(WHAT TO WORK ON) Every entry in the listing below has to be given again exactly.

■ ■ ■ ■

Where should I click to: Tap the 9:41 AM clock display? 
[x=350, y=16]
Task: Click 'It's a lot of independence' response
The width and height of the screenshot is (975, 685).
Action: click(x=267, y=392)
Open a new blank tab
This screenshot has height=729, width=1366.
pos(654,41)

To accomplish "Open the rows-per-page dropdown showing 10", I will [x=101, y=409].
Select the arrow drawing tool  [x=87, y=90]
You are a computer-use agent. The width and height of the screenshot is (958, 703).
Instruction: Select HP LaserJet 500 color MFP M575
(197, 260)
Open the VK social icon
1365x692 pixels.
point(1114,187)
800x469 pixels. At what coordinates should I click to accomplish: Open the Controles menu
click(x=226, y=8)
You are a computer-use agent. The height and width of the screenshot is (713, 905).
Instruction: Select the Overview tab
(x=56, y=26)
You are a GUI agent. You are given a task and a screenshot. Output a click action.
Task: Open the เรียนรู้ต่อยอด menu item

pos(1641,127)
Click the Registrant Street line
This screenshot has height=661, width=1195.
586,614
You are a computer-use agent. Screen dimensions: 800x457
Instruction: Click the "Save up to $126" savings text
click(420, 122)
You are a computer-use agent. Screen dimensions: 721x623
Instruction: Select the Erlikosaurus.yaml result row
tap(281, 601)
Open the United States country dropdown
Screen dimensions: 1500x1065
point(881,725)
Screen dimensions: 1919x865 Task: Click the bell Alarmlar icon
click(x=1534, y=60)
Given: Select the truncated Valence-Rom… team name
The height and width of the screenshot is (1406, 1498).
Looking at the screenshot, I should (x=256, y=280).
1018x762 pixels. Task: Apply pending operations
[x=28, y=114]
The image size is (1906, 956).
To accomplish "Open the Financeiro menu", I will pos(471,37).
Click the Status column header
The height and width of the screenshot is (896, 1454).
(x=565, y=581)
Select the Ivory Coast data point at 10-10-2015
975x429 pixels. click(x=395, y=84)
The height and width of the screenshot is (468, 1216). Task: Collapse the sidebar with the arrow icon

■ ■ ■ ■

(WRITTEN ANSWER)
Where should I click to: Tap the 9:41 AM clock display? 
[x=350, y=16]
Task: Click 'It's a lot of independence' response
The width and height of the screenshot is (975, 685).
Action: click(x=267, y=392)
Open a new blank tab
This screenshot has height=729, width=1366.
pos(654,41)

To accomplish "Open the rows-per-page dropdown showing 10", I will [x=101, y=409].
Select the arrow drawing tool  [x=87, y=90]
You are a computer-use agent. The width and height of the screenshot is (958, 703).
Instruction: Select HP LaserJet 500 color MFP M575
(197, 260)
Open the VK social icon
1365x692 pixels.
point(1114,187)
800x469 pixels. At what coordinates should I click to accomplish: Open the Controles menu
click(x=226, y=8)
You are a computer-use agent. The height and width of the screenshot is (713, 905).
Instruction: Select the Overview tab
(x=56, y=26)
You are a GUI agent. You are given a task and a screenshot. Output a click action.
Task: Open the เรียนรู้ต่อยอด menu item

pos(1641,127)
Click the Registrant Street line
This screenshot has height=661, width=1195.
586,614
You are a computer-use agent. Screen dimensions: 800x457
Instruction: Click the "Save up to $126" savings text
click(420, 122)
You are a computer-use agent. Screen dimensions: 721x623
Instruction: Select the Erlikosaurus.yaml result row
tap(281, 601)
Open the United States country dropdown
Screen dimensions: 1500x1065
point(881,725)
Screen dimensions: 1919x865 Task: Click the bell Alarmlar icon
click(x=1534, y=60)
Given: Select the truncated Valence-Rom… team name
The height and width of the screenshot is (1406, 1498).
Looking at the screenshot, I should (x=256, y=280).
1018x762 pixels. Task: Apply pending operations
[x=28, y=114]
The image size is (1906, 956).
To accomplish "Open the Financeiro menu", I will pos(471,37).
Click the Status column header
The height and width of the screenshot is (896, 1454).
(x=565, y=581)
Select the Ivory Coast data point at 10-10-2015
975x429 pixels. click(x=395, y=84)
The height and width of the screenshot is (468, 1216). Task: Collapse the sidebar with the arrow icon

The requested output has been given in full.